ComPol Williams Supports the Need for a COVID-19 Patient List
At the start of the pandemic, Commissioner of Police Chester Williams told the media that he would attempt to get the names of persons who have tested positive for COVID-19 as away to prevent the spread of the virus. Today, we asked him for his view on the controversial S.I. 134. Williams says he supports the S.I. is now under review, ComPol Williams says that law enforcement officers should have the right to know who they are coming in contact with as frontline workers. He also says that in terms of enforcing the quarantine and self-isolation of infected persons, the police department should be provided with a comprehensive COVID list.

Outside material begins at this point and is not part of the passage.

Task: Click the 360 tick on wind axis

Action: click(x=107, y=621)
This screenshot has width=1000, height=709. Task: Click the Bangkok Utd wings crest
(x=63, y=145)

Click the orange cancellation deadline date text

On the Phone: Chester Williams, Commissioner of Police
“I have heard many academic arguments for and against that aspect of the regulation and may I say that while I agree to some extent with both schools of thought that from a law enforcement perspective, every day we are on the street we encounter people and I’ve always said, police officers in particular are more at risk than the health personnel because when health personnel would come into contact with persons it is because they already have a high suspicion that those persons are infected. They already know that they are infected, as opposed to the police. When we encounter people on a daily basis, we don’t know what their status is and so we are at greater risk than health personnel and we believe that in order for us to reduce the risk of police officers contracting the virus and subsequently go home and spread it to their families and then their families spread it to other persons and they we will have a widespread infection. So I think that it would help for at least the police to be able to know who these persons are, and even so, we are obliged by law to enforce the aspect of the regulation that says that persons who breach quarantine or isolation requirements, they commit an offense. How are we going to enforce that aspect of the regulation if we don’t know who is infected and who should be in quarantine and who should be in isolation. So it is imperative that we should know, to some extent, who these persons are so that one: we can protect ourselves and protect the wider citizenry. Two: that we can enforce the aspect of the regulation that says that those persons who are in quarantine or isolation, if they breach either of those, they are to be prosecuted.”